Le tribunal ne se prononce pas sur le mérite de cette argumentation, les pièces étant irrecevables. Il est permis de s’interroger sur la portée qu’aurait eue une telle régularisation a posteriori. Les irrégularités constatées concernaient la tenue même du registre : utilisation d’un registre de mariages pour des naissances, absence de clôture annuelle, rajout de l’année avec une encre différente. Une ordonnance autorisant tardivement la signature des registres pouvait-elle purger des vices affectant leur constitution originelle ?
La réponse semble devoir être négative. Les irrégularités relevées par le tribunal ne tenaient pas à l’absence de signature mais à la structure même du registre et au non-respect des prescriptions légales de tenue et de clôture.
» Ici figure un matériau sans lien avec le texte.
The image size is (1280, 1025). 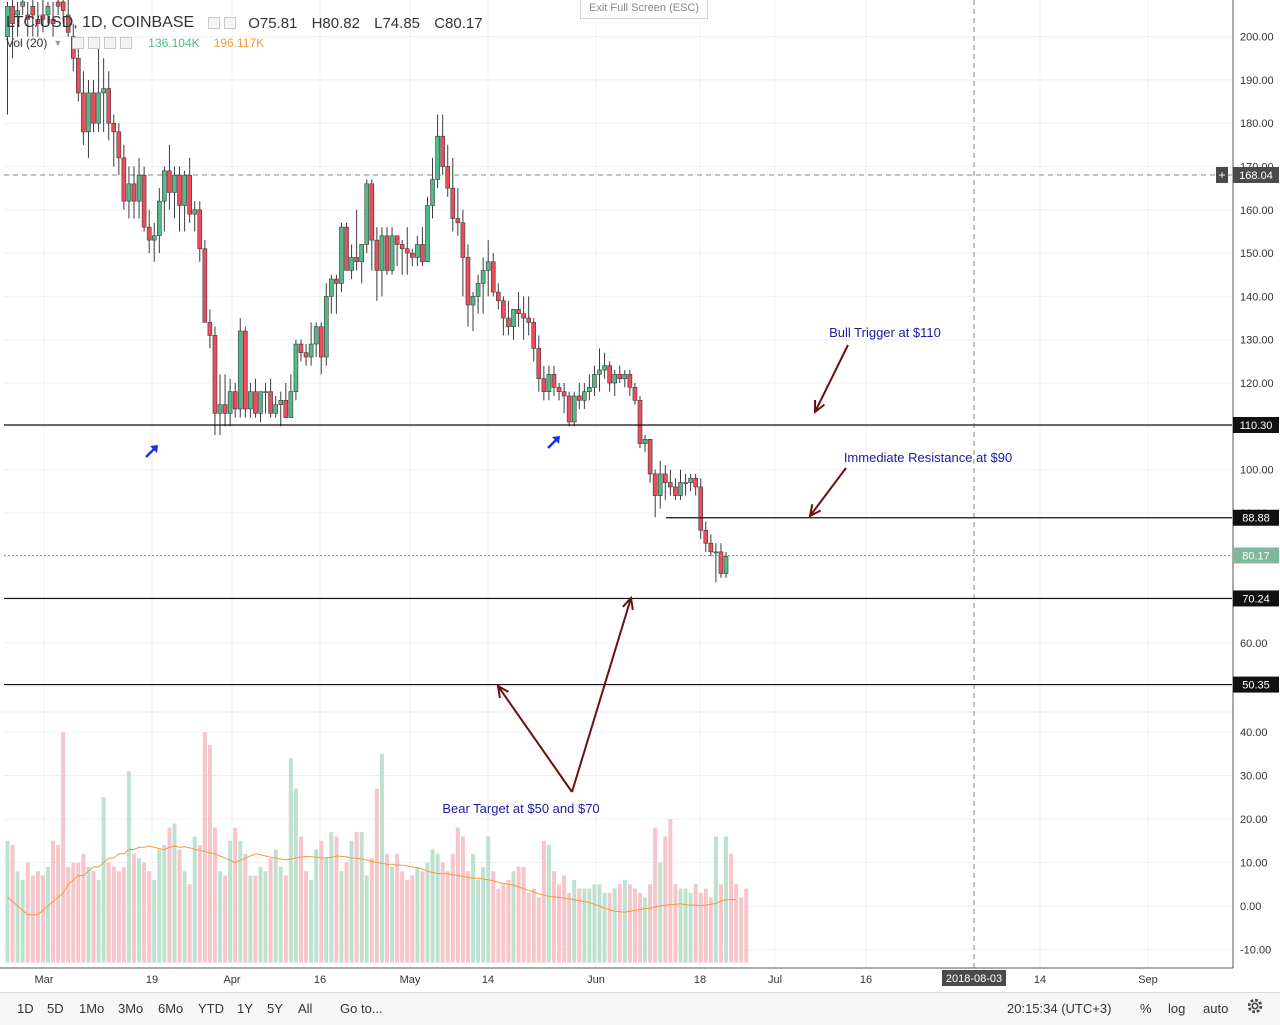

Une validation tardive par l’autorité judiciaire malgache ne saurait rétroactivement conférer à un registre irrégulier la qualité qui lui faisait défaut ab initio.
Cette affaire illustre la tension inhérente au contentieux de la nationalité entre l’exigence de sécurité juridique, qui commande de s’en tenir à des preuves fiables, et la recherche de la vérité biologique, qui pourrait justifier une plus grande souplesse procédurale. Le tribunal de Paris fait prévaloir la première sur la seconde, dans une approche fidèle à la jurisprudence de la Cour de cassation en la matière. Cette rigueur préserve l’intégrité du système de preuve de la nationalité, au risque de priver de reconnaissance des filiations peut-être réelles mais documentées de manière défaillante.